From 2000 to 2004 there was little difference in the mined value of iron ore, gold and copper. All three metals started appreciating in value in 2005 to 2007, with iron ore then accelerating to a mined value of over US$340 billion in 2011, before starting a four-year decline.
The value of mined gold is reflected by the industry's enthusiasm to find and extract the precious metal compared with the other metals. In its Corporate Exploration Strategies report, SNL Metals & Mining estimated that less than 1,800 companies had an exploration budget of over US$100,000 in 2015. These companies had an aggregate non-ferrous exploration budget of US$8.8 billion, down 18% on 2014. Animpressive 45% of this dwindling search for metals was allocated to gold.
Gold also dominates the mining industry's deal-making activity, accounting for 45% of the number of deals in the September 2015 quarter, and 64% of the overall value of US$10.1 billion (SNL Metals & Mining is still assessing data for the December 2015 quarter).
In companies with annual revenue of under US$500 million, 16 of the 23 financings in December 2015 were by gold explorers/producers, with the gold-related value representing 73% of the lacklustre overall total of US$115 million. This seems a disproportionate effort, and simple market theory suggests that the gold price is already plenty high enough to stimulate activity. Indeed, we are still at a historically high gold price in real terms.
Inflation data provided by the Bank of England (which tracks such things back to 1270) suggests that gold traded south of £300 per ounce for most of the past 200 years.

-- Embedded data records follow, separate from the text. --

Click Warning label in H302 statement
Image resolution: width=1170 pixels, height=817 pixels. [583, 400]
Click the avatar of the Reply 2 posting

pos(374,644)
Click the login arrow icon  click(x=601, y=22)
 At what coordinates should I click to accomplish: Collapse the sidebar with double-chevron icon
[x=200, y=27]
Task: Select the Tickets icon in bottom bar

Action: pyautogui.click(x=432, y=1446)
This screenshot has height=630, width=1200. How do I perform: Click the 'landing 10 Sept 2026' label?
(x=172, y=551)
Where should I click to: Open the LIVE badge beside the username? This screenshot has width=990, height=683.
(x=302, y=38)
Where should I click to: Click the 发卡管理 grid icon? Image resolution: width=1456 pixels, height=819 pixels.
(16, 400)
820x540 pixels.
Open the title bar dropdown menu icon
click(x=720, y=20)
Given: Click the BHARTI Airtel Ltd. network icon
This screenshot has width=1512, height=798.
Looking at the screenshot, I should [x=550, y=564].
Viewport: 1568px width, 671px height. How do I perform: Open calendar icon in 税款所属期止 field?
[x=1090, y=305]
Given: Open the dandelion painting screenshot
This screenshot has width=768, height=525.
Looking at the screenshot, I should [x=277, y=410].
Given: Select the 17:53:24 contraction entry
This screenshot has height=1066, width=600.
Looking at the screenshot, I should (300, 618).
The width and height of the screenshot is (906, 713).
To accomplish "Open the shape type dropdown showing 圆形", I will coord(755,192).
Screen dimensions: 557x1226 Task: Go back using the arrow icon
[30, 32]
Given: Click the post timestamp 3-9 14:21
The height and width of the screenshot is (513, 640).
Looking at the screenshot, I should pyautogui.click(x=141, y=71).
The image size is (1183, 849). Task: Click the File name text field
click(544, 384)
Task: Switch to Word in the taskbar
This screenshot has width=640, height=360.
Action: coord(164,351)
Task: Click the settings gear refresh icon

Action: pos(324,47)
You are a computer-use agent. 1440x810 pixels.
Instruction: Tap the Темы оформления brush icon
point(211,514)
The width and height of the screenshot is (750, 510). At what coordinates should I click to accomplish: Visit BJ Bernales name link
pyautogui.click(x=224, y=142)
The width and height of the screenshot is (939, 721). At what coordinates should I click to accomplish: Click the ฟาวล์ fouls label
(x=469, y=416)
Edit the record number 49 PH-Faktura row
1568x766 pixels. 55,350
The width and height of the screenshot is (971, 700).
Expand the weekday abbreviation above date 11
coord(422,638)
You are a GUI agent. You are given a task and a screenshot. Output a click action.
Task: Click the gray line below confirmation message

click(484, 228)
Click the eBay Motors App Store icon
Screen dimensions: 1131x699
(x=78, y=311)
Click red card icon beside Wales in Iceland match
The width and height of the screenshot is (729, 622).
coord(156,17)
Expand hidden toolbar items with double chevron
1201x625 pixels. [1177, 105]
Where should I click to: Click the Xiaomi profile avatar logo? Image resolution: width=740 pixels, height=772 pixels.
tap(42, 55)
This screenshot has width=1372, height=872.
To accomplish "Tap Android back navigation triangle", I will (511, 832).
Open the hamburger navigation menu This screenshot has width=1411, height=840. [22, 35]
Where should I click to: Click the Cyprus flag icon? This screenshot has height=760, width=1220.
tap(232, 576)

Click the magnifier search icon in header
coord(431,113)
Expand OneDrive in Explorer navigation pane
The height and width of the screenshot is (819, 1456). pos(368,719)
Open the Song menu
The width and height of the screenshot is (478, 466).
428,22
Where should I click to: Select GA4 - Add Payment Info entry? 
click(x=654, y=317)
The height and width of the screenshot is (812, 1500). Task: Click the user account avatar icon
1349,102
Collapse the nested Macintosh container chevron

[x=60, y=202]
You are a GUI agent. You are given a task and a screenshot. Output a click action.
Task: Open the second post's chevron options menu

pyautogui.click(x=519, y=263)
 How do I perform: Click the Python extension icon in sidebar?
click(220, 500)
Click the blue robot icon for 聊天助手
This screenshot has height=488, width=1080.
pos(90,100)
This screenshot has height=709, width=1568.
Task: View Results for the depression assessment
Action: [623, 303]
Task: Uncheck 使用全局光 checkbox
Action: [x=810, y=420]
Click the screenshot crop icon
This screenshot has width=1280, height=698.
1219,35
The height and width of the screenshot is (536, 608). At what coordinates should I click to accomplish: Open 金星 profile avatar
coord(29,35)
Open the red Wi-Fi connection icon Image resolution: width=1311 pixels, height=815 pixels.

The most persuasive date is almost 300 years ago, when Isaac Newton fixed sterling by valuing gold at £4.26 per ounce in 1717. That valuation, in current money terms, is equivalent to under £400 per ounce, say US$570 per ounce.
I don't know if Britain valued gold too lowly for most of the past 300 years, or if the U.S. dollar is about to collapse. Either way, it seems odd that gold is now valued above such important metals as iron ore and copper.